More about the project...

Research component at EHESS

REAL involved two researchers from the Institut Interdisciplinaire d’Anthropologie du Contemporain (UMR 81 77 CNRS/EHESS) for the research component of the project.

Dr Benoit Hazard is an Anthropologist, researcher at CNRS and is based at Ecole des Hautes Etudes en Sciences Sociales (EHESS) Paris. He’s the Principal Investigator of REAL at EHESS and is co-supervising (with Jean Bernard Ouédraogo, DR CNRS) the research of Christine Adongo (ESR 9) on Land use and the struggle for resources in the Central Rift lakes. Within Real, his research held on the future of pastoral landscapes in the anthropocene by focusing on interaction between pastoralism, conservation and large scale investment in rangeland of Kenya. The social change occurring in the central rift valley is captured through the ethnography of resilience, adaptation and resistance of the margins to their inclusion in the global economy. This ethnography allow to discuss the bio cultural frontiers of pastoralism in the anthropocene by looking at how the natural resources (water, pastures, forest) on which pastoralist depend are impacted by conservation project as well as large scale investment in the rangeland such as geothermal project. This research aim to understand the role of livelihood diversification in the persistence of pastoralism and the building of news subjectivities and discuss the relation between claims for land and ethnicity.

Christine Adongo is the ESR 9 within the REAL Project based at EHESS. She is a doing a PhD in Anthropology under the direction of Prof. Jean Bernard Ouédraogo, DR CNRS and co-direction of Dr. Benoit Hazard, who is also the principal investigator of REAL at EHESS. Within Real, her research falls within Work package 4, which addresses : future scenarios (from present to 2100 AD). Her research is titled Dynamiques socio-écologiques et conflits sur les ressources dans le district de Naivasha, Kenya. It explores the adoption and implementation of a ‘green’ project — geothermal development in the greater olkaria geothermal area, which has renewed the struggle and conflict over resources in the central Rift valley. Through the study of the link between this geothermal industry and socio-ecological transition of a transect (Olkaria to mount Suswa) comprising of different ecological gradients, and occupied by a single subsection of the Maasai (Kekonyukie) ; this study seeks to understand the anxiety, processes, positions, negotiations, roles and conflict between and among the implicated stakeholders in this struggle. Within this study, I try to understand how the local Masai community have struggled to retain their ancestral lands, livelihoods and identity (resilience) while sandwiched between geothermal development presented as a form of green industry and conservation, in the face of disharmonious and duplicated public policies.

Study area of the team.

Publications

2015

Adongo, C & Hazard, B (2015)

The steaming landscapes. REAL Magazine publication (under press).

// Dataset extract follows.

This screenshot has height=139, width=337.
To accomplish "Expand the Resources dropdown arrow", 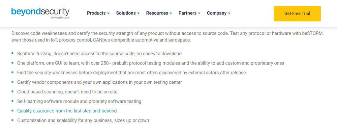I will coord(171,13).
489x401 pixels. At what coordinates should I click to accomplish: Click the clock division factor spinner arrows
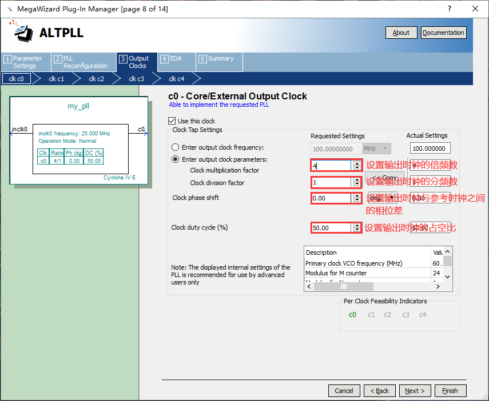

« La géothermie : entre développement et énergie verte en Afrique de l’Est », in COP 21 Déprogrammer l’apocalypse, ss. dir. de Raymond Woessner, éditions Atlande.

Hazard Benoit 

1- « Anthropocène » in COP 21 Déprogrammer l’apocalypse, Sous la direction de Raymond Woessner, éditions Atlande.

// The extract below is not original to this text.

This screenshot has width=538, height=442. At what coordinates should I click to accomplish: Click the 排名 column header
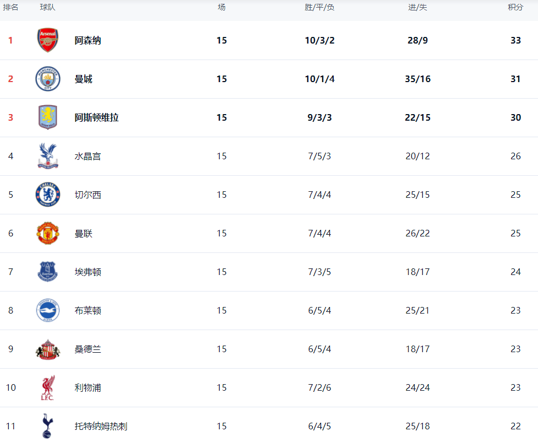[x=11, y=8]
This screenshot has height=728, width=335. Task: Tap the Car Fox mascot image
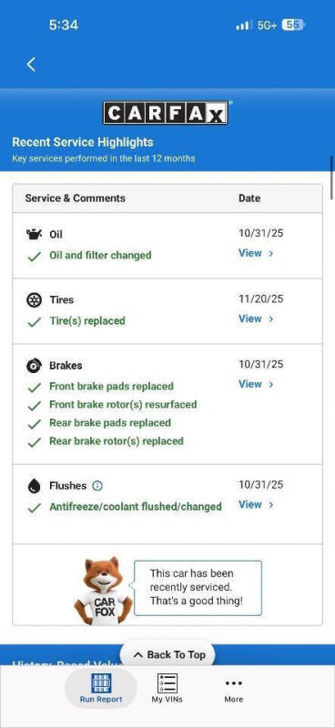[103, 591]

2- « Scénario du changement climatique en Afrique de l’Est », in Cop 21. Changement climatique, impact anthropique, COP 21 Déprogrammer l’apocalypse, sous la direction de Raymond Woessner, éditions Atlande.

2014

Hazard, B et al. Comments on Environmental Impact Assessment Study Report for the proposed 140 MW Olkaria V Geothermal Power Plant in Greater Olkaria Area in Naivasha Sub-County, Nakuru County (2014). Nature Kenya, Nairobi. Rapport pubié sous l’égide de Nature Kenya (Fichier pdf)

Communications : 

2015

Hazard, Benoit & Paul Lane, 

How might East African landscapes Respond to Future Climate Change ? Panel REAL in Our Common Future under climate change. International Scientific Conference, UNESCO, 7-10 july, Paris, France. (programme and session abract pdf).

Adongo, Christine

a) Exploring Resilience in Socio-ecological Change ; Tribulations of a Pastoral Society by Geothermal Development Projects in the Central Rift Valley, Kenya, Journée d’étude Lectures croisés sur la résilience, 11 mai 2015, EHESS-Paris.

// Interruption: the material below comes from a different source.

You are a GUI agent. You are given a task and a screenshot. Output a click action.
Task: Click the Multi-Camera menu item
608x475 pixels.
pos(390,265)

b) Socio-ecological implications of a green economy on pastoral landscapes in central Rift valley, Kenya in 3rd International Conference : biodiversity and food security — From Trade-offs to Synergies, October 29-31, 2014, Aix en Provence. (Poster)

2014

Hazard, Benoit

Technology, power and conflict in a geothermal project in Central Rift Valley, Kenya in Political Ecologies of the Green Economy, NMBU, Oslo Litteraturhuset, 10-11 décembre 2014.

Training and workshop (IIAC —EHESS, Paris and IFRA, Nairobi)

2015

* Worshop « resilience (s) ? Lectures croisées sur la résilience, Atelier de l’anthropocene & Axe environnement (IIAC, UMR 8177), May 11 2015, EHESS, Paris (PI : Benoit Hazard). (programme pdf)

* Resilience in East African Landscapes Symposium. Resilience Concepts in Comparative Disciplinary Perspective,  University of Ghent, Belgium — 17th June 2015 (programme pdf)

* Scientific video report/documentary production training. From writting to editing , 1-6 june 2015, Nairobi, Kenya, IFRA, British Institute of Eastern Africa, French Embassy Kenya, CNRS, EHESS, iiAC, IRD, REAL (PI : Benoit Hazard, Arghyro Paouri & Juliette Vivier) « Documenting socio-ecological changes on film within a research framework".

- Program (PDF)

- Results 

« Exceptional Arboretum » by Christine Adongo, Edward Lodenyo, John Mwacharo, Lydia, Wangui Kimari. Durée : 5 min. Date de production : 2015
Version(s) : Anglais https://archive.org/details/Exceptional

« The Allure of the Arboretum » By Adriana Blache, Annemiek Pas Schrijver, Chris de Bont, Mordecai Ogada, Nick Petek. Durée : 4 min. Date de production : 2015. Version(s) : Anglais https://archive.org/details/GoodGreenPlace

« The river » By Anna Shoemaker, Colin Courtney Mustaphi, Eric M. Kioko, Marie Gravesen, Durée : 4 min. Date de production : 2015. Version(s) : Anglais. https://archive.org/details/River_201506

 2014

* Workshop on archival sources & historical research methods BIEA, Kenya National Archive and Nema, Nairobi, 24-25 march 2014 (PI : David Anderson, Warwick University & Benoit Hazard, CNRS).

- Program (Pdf)

- Overview of existing report at Nema library (pdf)

Network Training and workshop 

2014

*REAL-RCR Workshop, January 8-11 Socio-ecological transitions, exchange and emergence : resilience and vulnerability in the wider Baringo basin and adjoining highlands, Global South Center, Cologne, Germany (Programme PDF).

* REAL ITN Associate partners meeting, British Institute in Eastern Africa, 20th March 2014, Nairobi, Kenya.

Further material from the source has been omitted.